À FAIRE:
A - Dans les enregistrements, pouvez-vous recopier uniquement les lignes allant de celle qui contient « At what coordinates should I click to accomplish: Click the tiny » jusqu'à celle qui contient « I will coord(1513,16). », bornes incluses et demandes comprises, en décalant de 20 chacune des coordonnées données en réponse ?
B - Pourriez-vous poursuivre le texte sur la révélation générale à partir de l'endroit où il s'arrête ?

TEXTE:
+ + +

La révélation générale - (1) Introduction - Religion et révélation
La révélation générale - (1) Introduction - Religion et révélation
L’une des questions fondamentales que l’homme se pose concerne la source ultime et le fondement absolu de l’autorité. Qui est-ce qui, dans l’univers ainsi que sur le genre humain, détient le pouvoir absolu réel? La foi chrétienne donne la réponse claire et précise : L’autorité suprême appartient à Dieu; sa révélation nous en offre la connaissance.
Rappelons-nous l’admirable et bouleversante exclamation de Martin Luther, convoqué à la Diète impériale de Worms, en Allemagne, en 1521 : « Me voici, je ne puis autrement, que Dieu me soit en aide! » D’où le réformateur allemand tenait-il son assurance? Luther se trouvait en présence non seulement des princes de son pays, mais encore des dignitaires d’une Église qui avait hissé sa propre autorité au-dessus de celle de Dieu; de la sorte, elle gardait captives les consciences des fidèles. Ce n’est ni une audace téméraire ni un subjectivisme excessif qui arrachèrent au frère Martin son aveu bouleversant. Le réformateur reprenait simplement à son compte les paroles apostoliques de 1 Timothée 6.20-21 : « Garde le dépôt en évitant les discours vains et profanes, les disputes de la fausse science dont font profession quelques-uns qui se sont détournés de la foi. »

+ + +

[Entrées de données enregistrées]
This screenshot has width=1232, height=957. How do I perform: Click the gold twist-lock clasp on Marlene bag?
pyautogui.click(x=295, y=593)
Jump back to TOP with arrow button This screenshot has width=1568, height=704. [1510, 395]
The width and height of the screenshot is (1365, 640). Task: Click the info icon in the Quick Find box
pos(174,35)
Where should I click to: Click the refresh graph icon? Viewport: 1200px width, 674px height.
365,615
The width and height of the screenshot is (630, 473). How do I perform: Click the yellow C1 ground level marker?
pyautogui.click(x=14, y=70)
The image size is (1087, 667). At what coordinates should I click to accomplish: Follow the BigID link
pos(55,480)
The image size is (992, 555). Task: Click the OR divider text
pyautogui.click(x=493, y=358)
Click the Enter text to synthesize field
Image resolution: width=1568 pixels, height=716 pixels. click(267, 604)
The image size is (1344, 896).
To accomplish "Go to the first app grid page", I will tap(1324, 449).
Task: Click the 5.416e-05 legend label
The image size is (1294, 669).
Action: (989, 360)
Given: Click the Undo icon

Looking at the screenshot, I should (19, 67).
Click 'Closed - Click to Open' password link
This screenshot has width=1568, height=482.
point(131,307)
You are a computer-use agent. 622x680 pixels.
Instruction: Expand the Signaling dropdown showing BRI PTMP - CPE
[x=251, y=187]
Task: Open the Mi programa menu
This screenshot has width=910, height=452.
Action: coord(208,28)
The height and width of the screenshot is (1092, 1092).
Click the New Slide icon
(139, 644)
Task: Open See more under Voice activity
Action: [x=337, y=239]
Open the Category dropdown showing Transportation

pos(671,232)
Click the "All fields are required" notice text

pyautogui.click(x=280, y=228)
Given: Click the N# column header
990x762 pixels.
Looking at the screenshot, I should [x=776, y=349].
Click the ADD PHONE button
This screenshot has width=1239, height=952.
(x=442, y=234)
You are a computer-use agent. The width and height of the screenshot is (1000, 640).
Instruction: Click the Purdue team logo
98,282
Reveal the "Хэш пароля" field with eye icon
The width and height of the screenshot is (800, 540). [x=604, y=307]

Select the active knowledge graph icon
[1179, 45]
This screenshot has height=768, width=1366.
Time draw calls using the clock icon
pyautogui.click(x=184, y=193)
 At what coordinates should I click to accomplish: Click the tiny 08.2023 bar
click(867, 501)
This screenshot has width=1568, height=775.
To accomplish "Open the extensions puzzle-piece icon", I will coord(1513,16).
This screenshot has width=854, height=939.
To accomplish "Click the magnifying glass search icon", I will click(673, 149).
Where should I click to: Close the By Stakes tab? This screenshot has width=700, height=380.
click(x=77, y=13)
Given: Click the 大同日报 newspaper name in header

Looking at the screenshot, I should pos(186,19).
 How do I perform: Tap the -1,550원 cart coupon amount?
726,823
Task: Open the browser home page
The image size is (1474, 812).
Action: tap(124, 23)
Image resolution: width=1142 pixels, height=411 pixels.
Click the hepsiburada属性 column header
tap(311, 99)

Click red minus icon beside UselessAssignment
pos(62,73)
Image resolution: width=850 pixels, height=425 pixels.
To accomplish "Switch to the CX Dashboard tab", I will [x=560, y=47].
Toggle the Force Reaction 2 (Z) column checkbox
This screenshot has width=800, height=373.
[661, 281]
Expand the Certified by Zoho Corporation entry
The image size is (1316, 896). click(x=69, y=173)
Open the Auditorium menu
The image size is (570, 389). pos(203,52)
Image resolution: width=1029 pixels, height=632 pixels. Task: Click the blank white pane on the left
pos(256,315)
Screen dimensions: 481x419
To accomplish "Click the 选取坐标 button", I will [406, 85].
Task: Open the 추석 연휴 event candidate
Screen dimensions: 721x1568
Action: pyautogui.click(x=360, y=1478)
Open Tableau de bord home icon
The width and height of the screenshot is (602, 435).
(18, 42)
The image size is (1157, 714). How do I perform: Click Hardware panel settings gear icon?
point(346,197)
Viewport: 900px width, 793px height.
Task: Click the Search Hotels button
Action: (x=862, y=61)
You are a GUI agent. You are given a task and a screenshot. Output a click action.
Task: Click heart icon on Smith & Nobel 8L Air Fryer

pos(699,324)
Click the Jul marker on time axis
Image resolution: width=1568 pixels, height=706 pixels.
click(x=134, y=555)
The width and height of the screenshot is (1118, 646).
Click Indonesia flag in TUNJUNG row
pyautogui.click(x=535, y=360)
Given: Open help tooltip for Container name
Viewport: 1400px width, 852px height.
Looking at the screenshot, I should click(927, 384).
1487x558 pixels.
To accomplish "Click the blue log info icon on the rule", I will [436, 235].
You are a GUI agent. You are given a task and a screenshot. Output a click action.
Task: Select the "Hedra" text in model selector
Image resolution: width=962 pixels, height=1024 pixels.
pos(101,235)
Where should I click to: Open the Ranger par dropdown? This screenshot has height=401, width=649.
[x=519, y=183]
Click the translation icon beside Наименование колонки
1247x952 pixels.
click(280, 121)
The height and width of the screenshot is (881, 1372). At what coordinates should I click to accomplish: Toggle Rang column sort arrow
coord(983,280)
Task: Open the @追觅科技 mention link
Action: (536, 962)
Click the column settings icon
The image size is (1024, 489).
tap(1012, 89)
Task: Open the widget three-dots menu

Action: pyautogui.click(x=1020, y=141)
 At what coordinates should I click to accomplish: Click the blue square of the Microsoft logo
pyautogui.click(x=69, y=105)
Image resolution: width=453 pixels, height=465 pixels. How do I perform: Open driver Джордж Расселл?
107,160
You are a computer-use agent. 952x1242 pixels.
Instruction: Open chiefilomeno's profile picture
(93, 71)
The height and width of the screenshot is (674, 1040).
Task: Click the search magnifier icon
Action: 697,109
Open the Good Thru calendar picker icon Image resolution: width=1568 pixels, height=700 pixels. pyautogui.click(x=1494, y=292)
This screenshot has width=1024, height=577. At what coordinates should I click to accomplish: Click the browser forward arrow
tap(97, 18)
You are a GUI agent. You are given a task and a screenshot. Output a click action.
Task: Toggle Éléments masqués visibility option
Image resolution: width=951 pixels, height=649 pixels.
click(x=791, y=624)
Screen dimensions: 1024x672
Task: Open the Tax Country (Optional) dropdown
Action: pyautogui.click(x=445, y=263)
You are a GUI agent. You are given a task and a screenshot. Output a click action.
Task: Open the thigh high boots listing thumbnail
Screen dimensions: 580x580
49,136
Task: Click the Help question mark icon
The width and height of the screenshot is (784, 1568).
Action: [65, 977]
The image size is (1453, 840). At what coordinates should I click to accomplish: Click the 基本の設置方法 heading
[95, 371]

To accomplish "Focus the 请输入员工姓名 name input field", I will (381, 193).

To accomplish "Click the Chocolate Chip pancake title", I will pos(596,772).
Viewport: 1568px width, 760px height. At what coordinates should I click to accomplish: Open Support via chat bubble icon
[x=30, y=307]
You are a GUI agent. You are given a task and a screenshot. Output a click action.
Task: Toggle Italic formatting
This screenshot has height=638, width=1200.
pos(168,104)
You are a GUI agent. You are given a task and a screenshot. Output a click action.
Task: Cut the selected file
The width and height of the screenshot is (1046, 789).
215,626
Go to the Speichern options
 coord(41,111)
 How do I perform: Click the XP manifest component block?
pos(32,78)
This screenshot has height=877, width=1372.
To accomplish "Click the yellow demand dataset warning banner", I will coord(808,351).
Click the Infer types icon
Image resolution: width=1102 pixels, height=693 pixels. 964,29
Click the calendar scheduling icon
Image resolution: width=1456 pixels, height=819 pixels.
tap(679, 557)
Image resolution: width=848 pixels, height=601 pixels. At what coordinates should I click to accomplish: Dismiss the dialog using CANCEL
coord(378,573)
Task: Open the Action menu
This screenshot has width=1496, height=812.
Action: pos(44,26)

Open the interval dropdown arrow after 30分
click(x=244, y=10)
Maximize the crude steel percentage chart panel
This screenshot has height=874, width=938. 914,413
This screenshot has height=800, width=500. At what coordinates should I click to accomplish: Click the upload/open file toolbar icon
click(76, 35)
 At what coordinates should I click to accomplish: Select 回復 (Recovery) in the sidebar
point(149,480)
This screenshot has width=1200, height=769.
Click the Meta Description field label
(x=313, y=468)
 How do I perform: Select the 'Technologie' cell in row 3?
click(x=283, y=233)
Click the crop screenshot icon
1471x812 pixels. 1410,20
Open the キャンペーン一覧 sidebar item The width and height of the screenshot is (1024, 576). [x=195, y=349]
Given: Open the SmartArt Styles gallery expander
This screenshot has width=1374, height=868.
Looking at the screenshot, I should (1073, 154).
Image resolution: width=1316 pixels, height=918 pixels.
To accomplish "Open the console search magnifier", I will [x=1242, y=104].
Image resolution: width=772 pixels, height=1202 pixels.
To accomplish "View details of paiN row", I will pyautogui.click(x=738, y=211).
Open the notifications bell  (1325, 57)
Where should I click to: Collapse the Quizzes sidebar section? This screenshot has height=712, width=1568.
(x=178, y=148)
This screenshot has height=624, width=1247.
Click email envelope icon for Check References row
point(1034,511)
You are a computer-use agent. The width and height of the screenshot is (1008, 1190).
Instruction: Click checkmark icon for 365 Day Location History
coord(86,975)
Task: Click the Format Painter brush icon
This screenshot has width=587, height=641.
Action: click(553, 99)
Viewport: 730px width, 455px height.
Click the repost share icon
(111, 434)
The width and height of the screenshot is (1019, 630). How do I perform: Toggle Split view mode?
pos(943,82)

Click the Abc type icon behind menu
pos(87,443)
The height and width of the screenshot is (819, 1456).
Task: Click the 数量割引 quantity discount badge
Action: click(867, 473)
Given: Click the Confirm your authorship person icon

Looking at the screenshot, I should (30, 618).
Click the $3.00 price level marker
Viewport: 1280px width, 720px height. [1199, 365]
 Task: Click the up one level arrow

+ + +

CORRIGÉS DES EXERCICES:
A -
 At what coordinates should I click to accomplish: Click the tiny 08.2023 bar
click(887, 521)
This screenshot has width=1568, height=775.
To accomplish "Open the extensions puzzle-piece icon", I will coord(1533,36).

B -
Nous attribuerons ces paroles à l’inspiration directe de l’Esprit divin, dont l’Écriture sainte est le témoignage immédiat et infaillible; Parole vivante, prononcée et écrite pour amener l’homme à sa connaissance et recevoir son existence comme le don suprême qu’il accorde. À juste titre, la foi chrétienne est la seule qui puisse se réclamer de la révélation de Dieu. Par conséquent, la doctrine chrétienne de la révélation est de la plus haute importance pour la connaissance de Dieu et pour la pratique d’une foi correcte. On peut dire que presque toutes les branches du christianisme traditionnel s’accordent sur ce point. Les vaticinations de certains modernes, cherchant à faire à tout prix du neuf, n’ont abouti qu’à leur autocontemplation narcissique, celle-ci, tôt ou tard, livrant l’homme, même croyant, à une angoisse profonde et pour finir faisant disparaître la foi.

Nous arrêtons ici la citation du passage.